MATERIALS PROVIDED.
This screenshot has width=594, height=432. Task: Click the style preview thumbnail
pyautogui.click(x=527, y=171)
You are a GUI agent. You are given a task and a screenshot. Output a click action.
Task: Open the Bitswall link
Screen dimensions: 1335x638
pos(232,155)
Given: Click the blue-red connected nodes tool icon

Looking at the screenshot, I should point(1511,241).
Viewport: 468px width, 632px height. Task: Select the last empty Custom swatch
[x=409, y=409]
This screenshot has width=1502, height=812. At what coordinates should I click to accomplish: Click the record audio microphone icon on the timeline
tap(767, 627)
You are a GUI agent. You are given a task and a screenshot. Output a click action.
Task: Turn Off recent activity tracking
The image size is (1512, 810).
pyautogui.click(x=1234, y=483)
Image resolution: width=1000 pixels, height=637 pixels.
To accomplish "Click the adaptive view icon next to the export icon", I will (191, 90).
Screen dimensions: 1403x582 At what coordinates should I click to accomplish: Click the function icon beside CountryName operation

ACTION ITEM. Everything from the line with "Task: Turn Off recent activity tracking" through the final line of the entries above must be duplicated exactly; both ends belong, and no other line does.

SOLUTION.
Task: Turn Off recent activity tracking
The image size is (1512, 810).
pyautogui.click(x=1234, y=483)
Image resolution: width=1000 pixels, height=637 pixels.
To accomplish "Click the adaptive view icon next to the export icon", I will (191, 90).
Screen dimensions: 1403x582 At what coordinates should I click to accomplish: Click the function icon beside CountryName operation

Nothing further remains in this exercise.